Having been classified only by size, the chemistry and properties of particles collected on any given filter are likely to vary substantially. For convenience, I defined the three subgroups shown in the schematic and rough estimates of their relative health effects. The mean particle sizes increase from left to right, typically 0.3 μm, 1.0 μm, and 2.0 μm. Typical sources include combustion products, reactions with SO2 and NOx, and dust from traffic or construction. The point here is the apparent inverse relationship between abundance and health risk.

Indoor Air Quality

No linear relationships between indoor and outdoor NO2 or PM were reported.

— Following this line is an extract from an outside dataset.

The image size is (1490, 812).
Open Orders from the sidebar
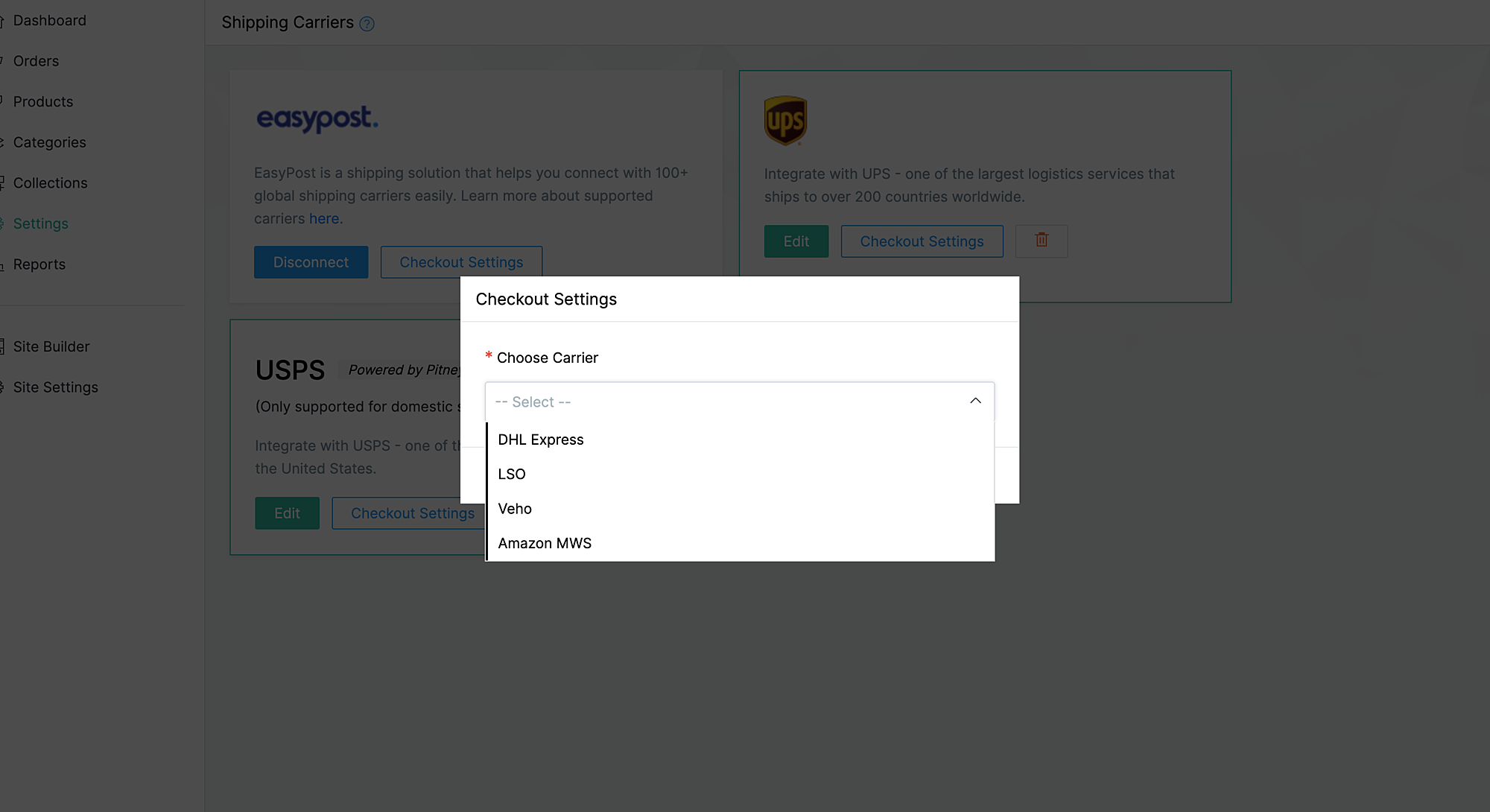tap(36, 61)
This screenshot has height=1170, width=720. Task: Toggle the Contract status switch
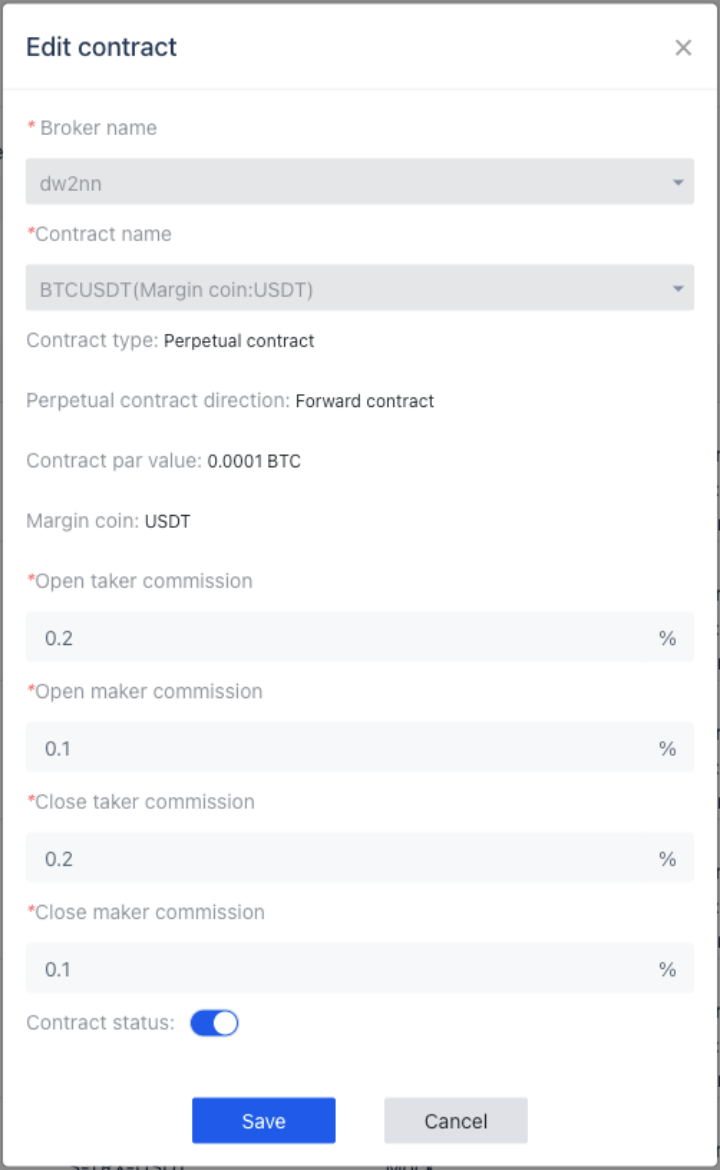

Even though about half of outdoor air pollution is expected to penetrate indoors, the indoor environment is likely to differ. Indoor air quality data are sparse, but we might expect the following:

  • Little or no SO2 or O3 because of reactions with or deposition onto interior surfaces and the absence of indoor sources.
  • Minimal CO, thanks to wall monitors that alarm dangerous situations.
  • NOx from both outside air and indoor sources like gas stoves.
  • PM in all size ranges, from ultrafine cigarette and candle smoke to coarser particles from pet dander or household dust and infiltrated outdoor fine particles.

Another indoor source of PM exposure is the “personal cloud,” the air around you. The difference between measurements up close and personal and nearby in the room. It has been interpreted as shedding from skin and clothing and brings to mind the Peanuts character, Pig-Pen. In any event, our personal cloud reinforces the importance of individual behavior on the essential distinction between outdoor community concentrations reported in epidemiologic studies and the actual personal exposures that may affect short and long-term health.    

Implications

The differences between indoor and outdoor air quality have often been noted, but the epidemiological implications have not, with long-term mortality, for example.

  • Regressions based on outdoor air quality may indicate dying in the presence of pollution but not because of pollution.
  • Findings from these outdoor regressions are the only means we have to judge the importance of indoor air quality.
  • Indoor air quality is based on individuals' homes and behavior, varying substantially within the catchment area of an outdoor monitor.
  • We have no independent information on individual survival as a function of indoor quality.